WHAT TO DO: Change "coordinate pair" to "number pair" in the lines starting at the one containing "At what (x,y)" and ending at the one containing "Looking at the", and write out only those lines with nothing else altered. Leave the pictures out.

[[ THE DATA, beginning ]]

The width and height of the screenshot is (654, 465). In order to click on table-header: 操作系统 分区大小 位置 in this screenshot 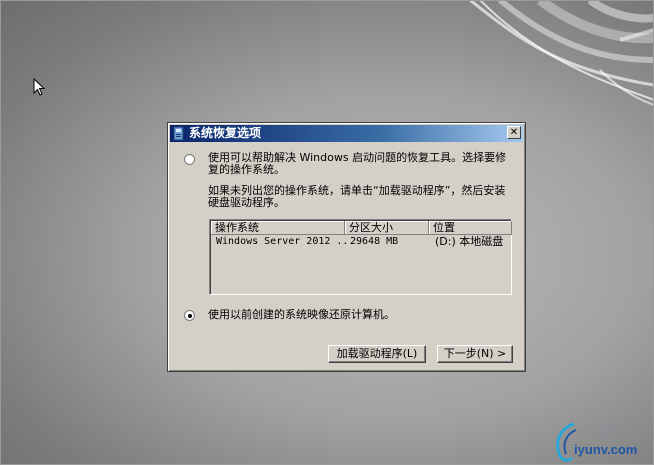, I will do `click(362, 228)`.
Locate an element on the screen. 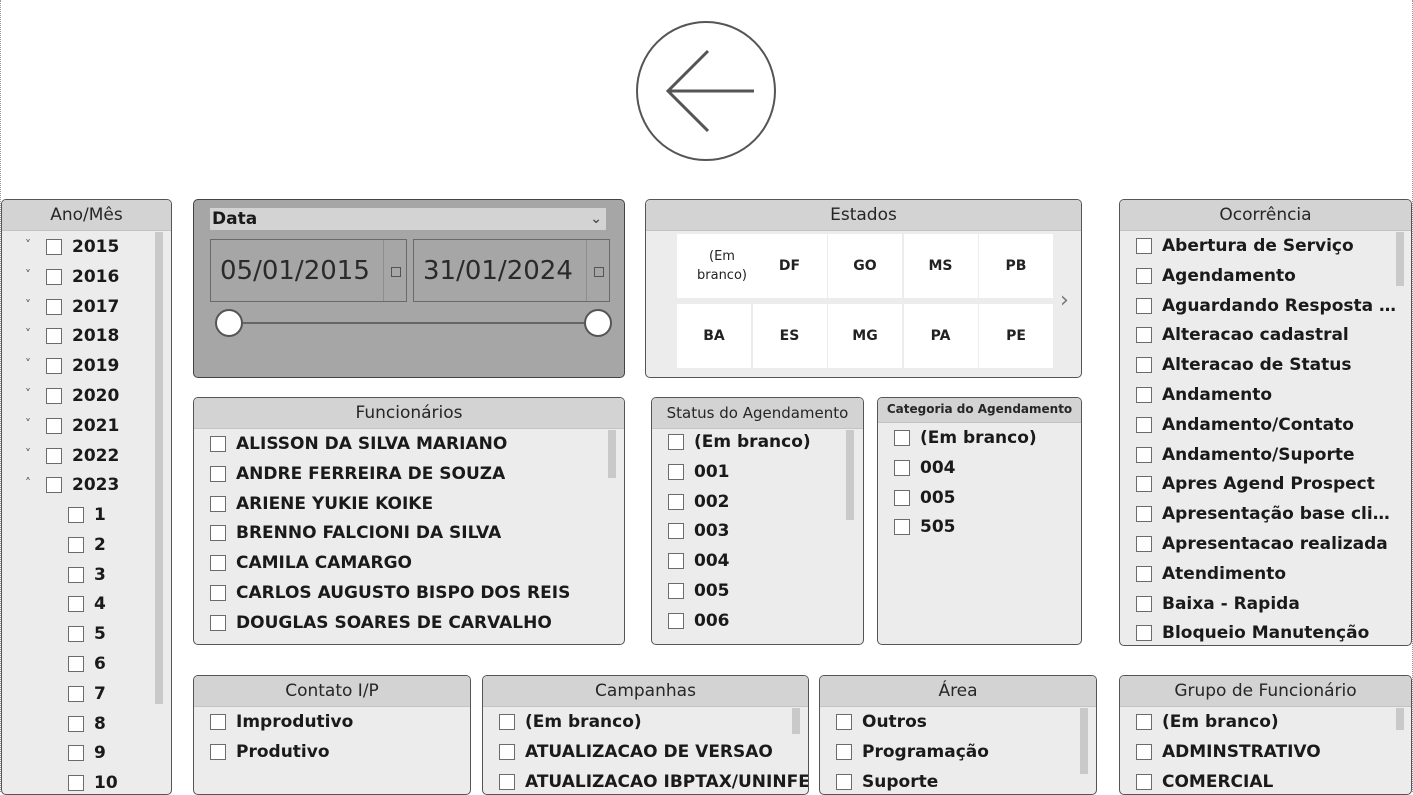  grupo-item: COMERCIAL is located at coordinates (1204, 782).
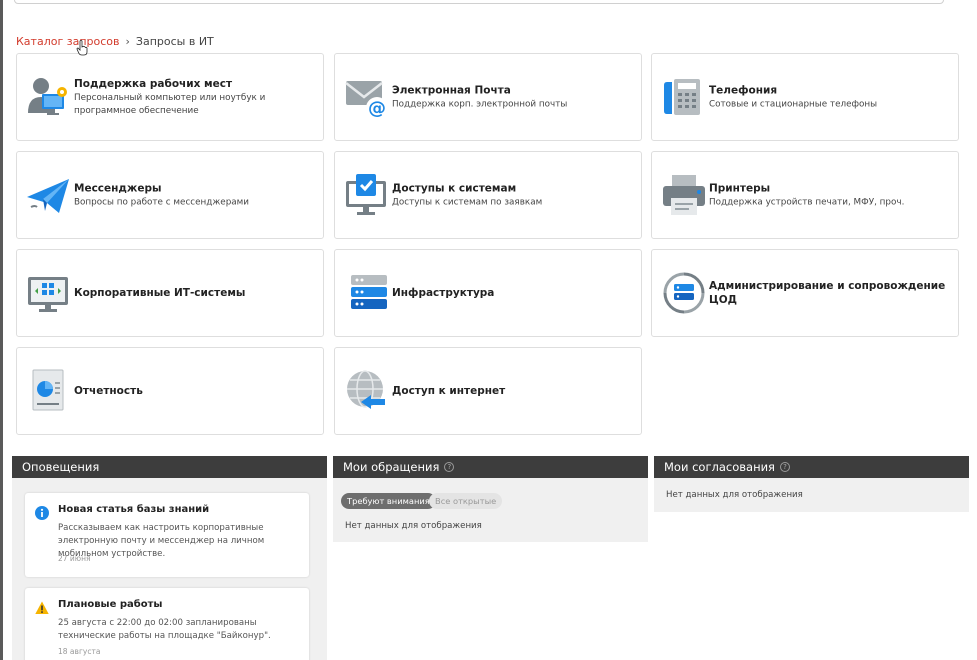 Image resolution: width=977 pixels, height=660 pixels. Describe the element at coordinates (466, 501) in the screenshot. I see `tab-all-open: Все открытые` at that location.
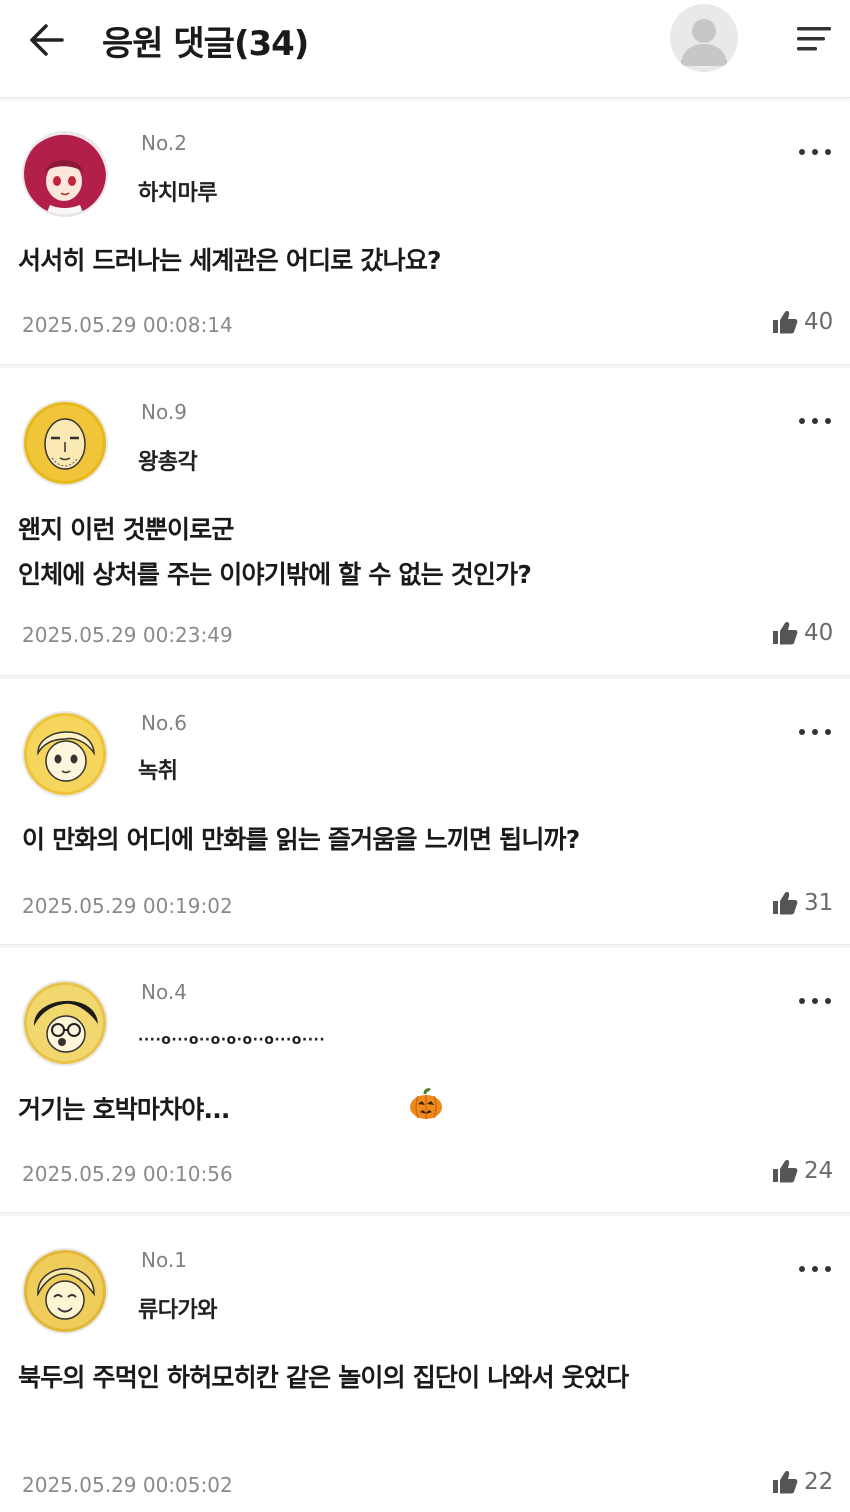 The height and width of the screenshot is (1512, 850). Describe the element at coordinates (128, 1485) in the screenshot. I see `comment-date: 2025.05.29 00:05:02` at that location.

[[ THE DATA, end ]]
[[ THE DATA, beginning ]]

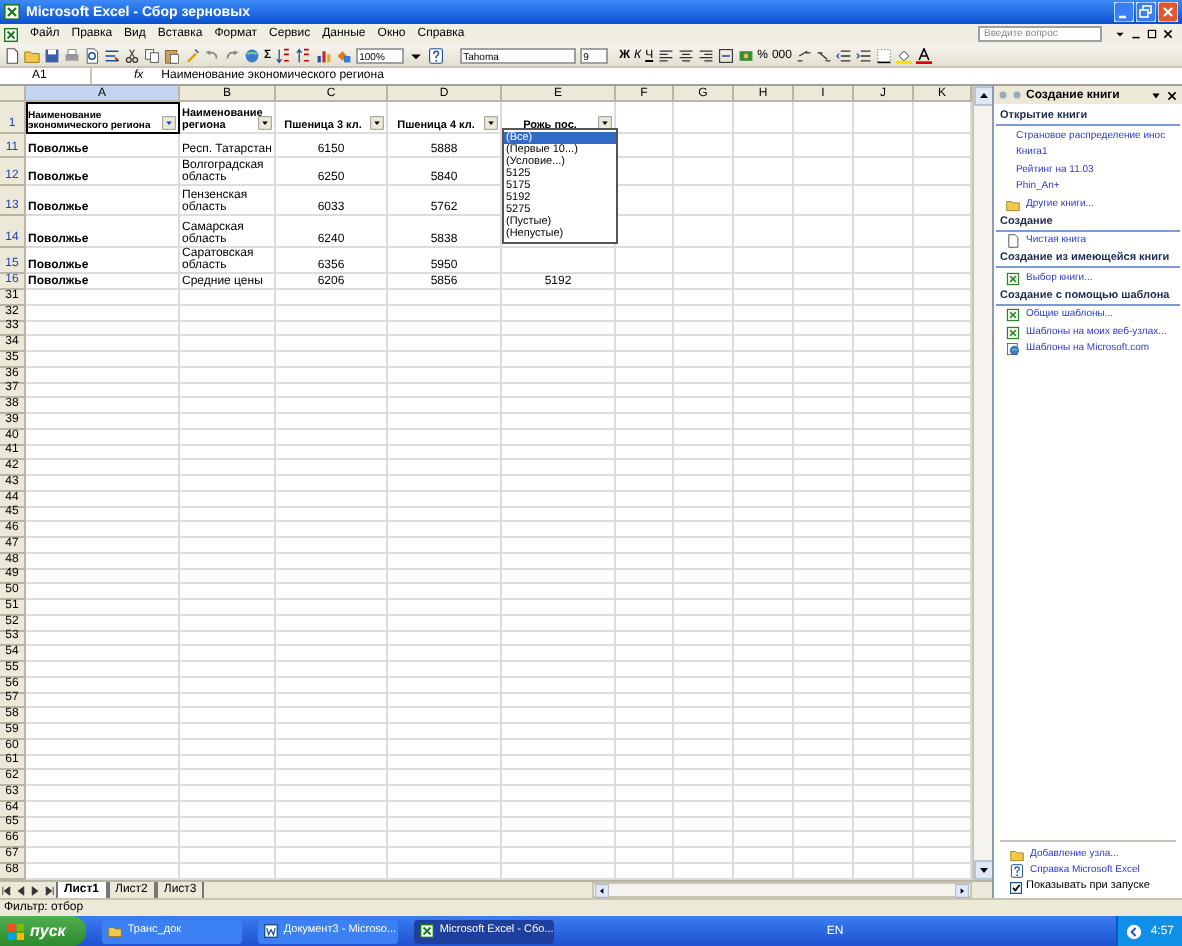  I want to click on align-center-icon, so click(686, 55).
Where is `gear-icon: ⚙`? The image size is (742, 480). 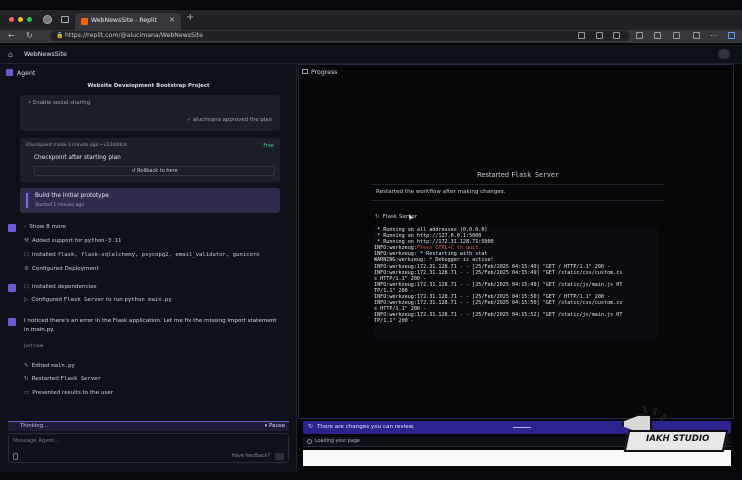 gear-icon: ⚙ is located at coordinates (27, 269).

[[ THE DATA, end ]]
[[ THE DATA, beginning ]]

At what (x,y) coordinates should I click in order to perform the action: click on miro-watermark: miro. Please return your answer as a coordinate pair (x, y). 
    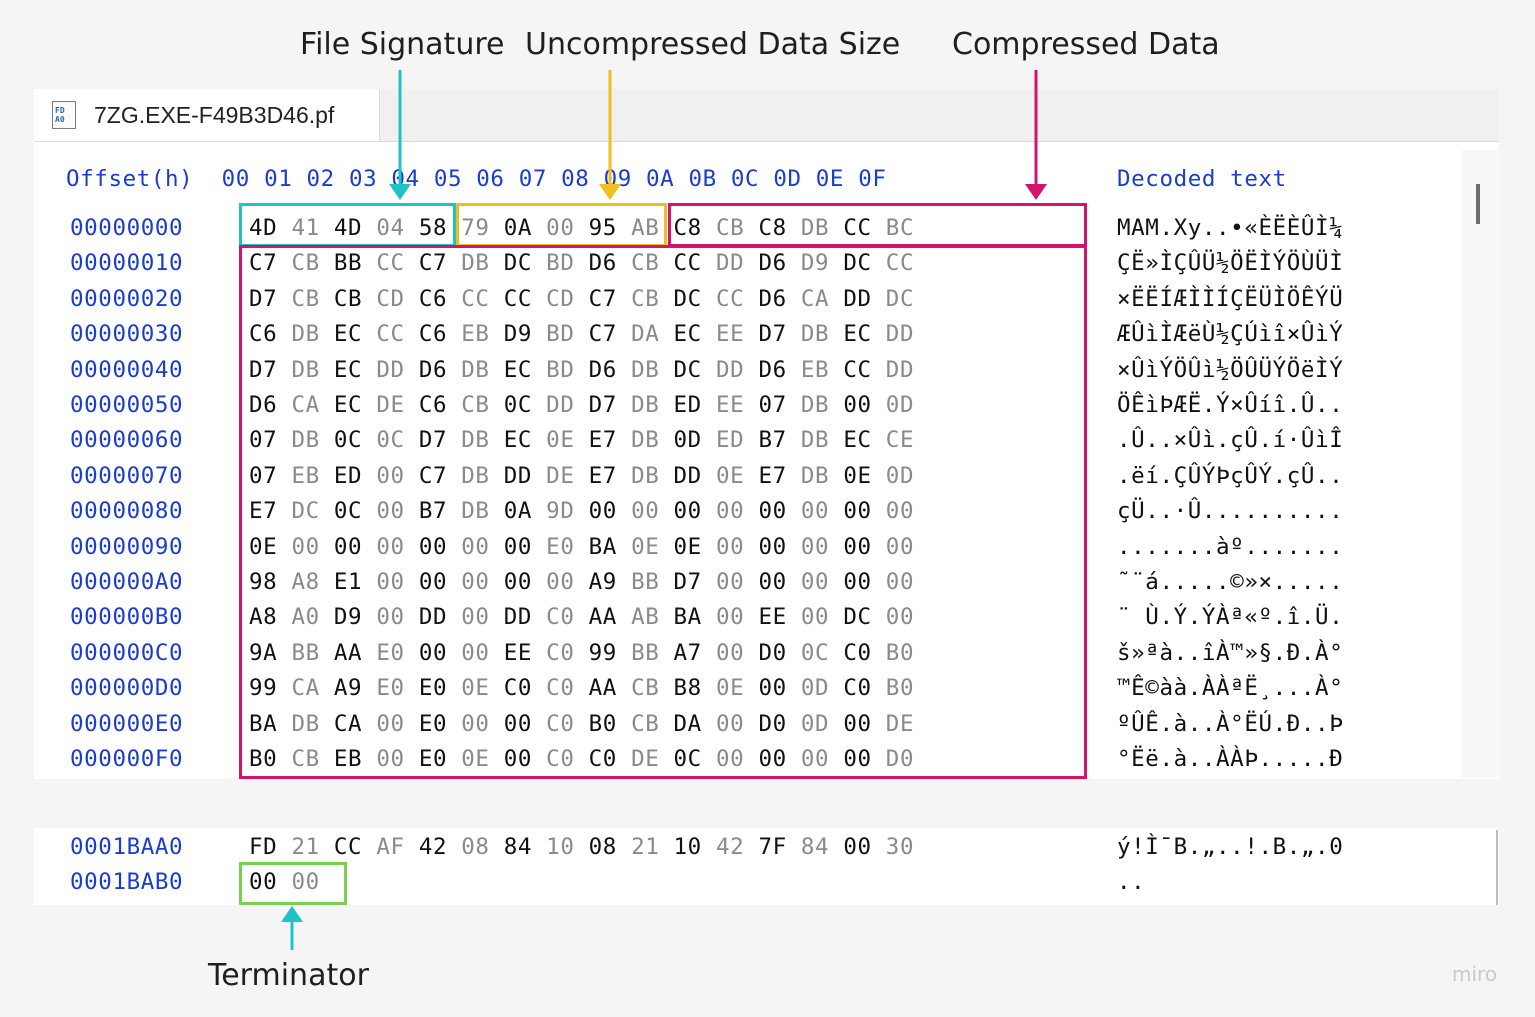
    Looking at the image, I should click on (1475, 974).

[[ THE DATA, end ]]

SOLUTION TO THIS EXERCISE:
At what (x,y) coordinates should I click in order to perform the action: click on miro-watermark: miro. Please return your answer as a number pair (x, y). 
    Looking at the image, I should click on (1475, 974).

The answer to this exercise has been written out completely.